As at 31 st M,arch 2025 the Audit Committee comprise of following :-

AUDIT COMMITTEE
Name Category Designation
Mr. Akash Sureshbhai Gajera Additional Non-Executive - Independent Director Chairman
Mr. Lalitkumar Chandulal Vasoya Chairperson & Executive Director Member
Mr. Yogeshbhai Chandubhai Dhanani Additional Non-Executive - Independent Director Member

Recommendations of Audit Committee, wherever/whenever given, have been accepted by the Board of Directors.

VIGIL MECHANISM / WHISTLE BLOWER POLICY

The Company has established a whistle blower policy / vigil mechanism in compliance with the provision of Section 177(10) of the Companies Act, 2013 and Regulation 22 of the SEBI (LODR) Regulations, 2015 for the genuine concerns expresses by the employees and Directors about the unethical behaviour, actual or suspected fraud or violation of the Company's Code of Conduct. The Company provides adequate safeguards against victimization of employees and Directors who express their concerns. The Company has also provided direct access to the Chairman of the Audit Committee on reporting issues concerning the interests of employees and the Company. The Board has approved the policy for vigil mechanism which is available on the website of the Company at https://

The Board has, on the recommendation of the Nomination & Remuneration Committee, formulated a policy on appointment and remuneration of Directors, Key Managerial personnel and Senior Management personnel , including the criteria for determining qualifications, positive attributes, independence of a director and other matters, as required under sub-section (3) of Section 178 of the Companies Act, 2013.

Nomination and Remuneration Policy in the Company is designed to create a high performance culture. It enables the Company to attract motivated and retained manpower in competitive market, and to harmonize the aspirations of human resources consistent with the goals of the Company. The Company pays remuneration by way of salary to its Executive Directors, Key Managerial Personnel Annual increments are decided by the Nomination and Remuneration

Committee within the salary scale approved by the members and are effective from April 01, of each year.

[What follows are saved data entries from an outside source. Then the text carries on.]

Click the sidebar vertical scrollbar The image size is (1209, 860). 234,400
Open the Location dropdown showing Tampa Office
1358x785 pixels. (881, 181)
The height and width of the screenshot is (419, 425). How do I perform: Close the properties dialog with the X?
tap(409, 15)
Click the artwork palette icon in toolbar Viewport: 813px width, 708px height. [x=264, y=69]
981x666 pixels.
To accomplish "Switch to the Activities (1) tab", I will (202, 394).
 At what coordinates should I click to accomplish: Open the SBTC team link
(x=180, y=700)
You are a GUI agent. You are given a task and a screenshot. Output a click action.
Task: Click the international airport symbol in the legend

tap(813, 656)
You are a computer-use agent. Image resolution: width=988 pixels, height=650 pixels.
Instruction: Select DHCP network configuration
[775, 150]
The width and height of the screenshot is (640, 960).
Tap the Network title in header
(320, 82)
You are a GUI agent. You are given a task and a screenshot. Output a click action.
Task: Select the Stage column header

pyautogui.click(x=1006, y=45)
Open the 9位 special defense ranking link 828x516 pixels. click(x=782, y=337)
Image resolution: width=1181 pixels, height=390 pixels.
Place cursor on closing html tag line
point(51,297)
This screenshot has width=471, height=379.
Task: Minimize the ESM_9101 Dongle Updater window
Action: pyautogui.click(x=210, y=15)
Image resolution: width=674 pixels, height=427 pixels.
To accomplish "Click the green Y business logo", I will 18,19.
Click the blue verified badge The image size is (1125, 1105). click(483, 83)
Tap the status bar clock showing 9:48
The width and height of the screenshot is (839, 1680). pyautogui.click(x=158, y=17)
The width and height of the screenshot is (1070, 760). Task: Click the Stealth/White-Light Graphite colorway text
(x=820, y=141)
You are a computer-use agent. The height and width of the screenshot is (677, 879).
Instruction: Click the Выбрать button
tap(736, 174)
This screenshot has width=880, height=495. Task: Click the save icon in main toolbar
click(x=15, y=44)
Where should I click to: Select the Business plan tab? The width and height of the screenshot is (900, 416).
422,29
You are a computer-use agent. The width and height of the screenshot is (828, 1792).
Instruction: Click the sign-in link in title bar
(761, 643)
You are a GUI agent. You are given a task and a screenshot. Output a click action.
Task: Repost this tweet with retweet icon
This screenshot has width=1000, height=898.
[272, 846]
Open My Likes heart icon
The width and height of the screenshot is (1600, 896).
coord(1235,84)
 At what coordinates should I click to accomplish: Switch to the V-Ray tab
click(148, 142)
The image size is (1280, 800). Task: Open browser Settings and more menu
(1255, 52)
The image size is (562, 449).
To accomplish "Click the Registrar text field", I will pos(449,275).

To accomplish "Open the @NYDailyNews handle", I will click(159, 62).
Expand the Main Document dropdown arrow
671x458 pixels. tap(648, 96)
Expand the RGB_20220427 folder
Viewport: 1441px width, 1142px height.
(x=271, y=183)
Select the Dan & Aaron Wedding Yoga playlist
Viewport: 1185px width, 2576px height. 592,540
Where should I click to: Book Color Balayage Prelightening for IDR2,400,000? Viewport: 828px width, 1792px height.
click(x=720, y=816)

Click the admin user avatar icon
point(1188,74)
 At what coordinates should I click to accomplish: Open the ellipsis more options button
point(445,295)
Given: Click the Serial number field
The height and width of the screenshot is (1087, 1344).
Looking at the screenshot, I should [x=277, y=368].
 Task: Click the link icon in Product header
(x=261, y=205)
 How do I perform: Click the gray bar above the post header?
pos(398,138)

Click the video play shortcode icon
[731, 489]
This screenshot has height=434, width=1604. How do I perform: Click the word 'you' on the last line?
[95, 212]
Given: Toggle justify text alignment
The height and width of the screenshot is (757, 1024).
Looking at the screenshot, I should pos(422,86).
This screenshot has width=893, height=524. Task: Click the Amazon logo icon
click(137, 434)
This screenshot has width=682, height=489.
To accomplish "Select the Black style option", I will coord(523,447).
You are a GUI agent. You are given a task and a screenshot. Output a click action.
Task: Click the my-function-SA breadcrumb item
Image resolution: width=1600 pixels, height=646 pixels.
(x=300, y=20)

Nomination and Remuneration Policy, as adopted by the Board of Directors, is placed on the website of the Company at https://

REMUNERATION OF DIRECTORS

The details of remuneration/sitting fees paid during the financial year 2024-25 to Executive Directors/Directors of the Company is provided in Annual Return, i.e. Form MGT-7 which is uploaded on website of Company, i.e. at and in Report on Corporate Governance which are the part of this report.

PUBLIC DEPOSITS

The Company has outstanding deposits of Rs. 630.22 Lacs which are deemed to be deposits in terms of provisions of Sections 73 of the Companies Act, 2013 and the rules made thereunder. The Company has not complied with the provisions of Sections 73 to 76 of the Companies Act, 2013 w.r.t above deposits outstanding as on the end of reporting period. No order has been passed by the Company Law Board or National Company Law Tribunal or Reserve Bank of India or any court or any other tribunal in respect of the deposits outstanding in the Company during the period under review.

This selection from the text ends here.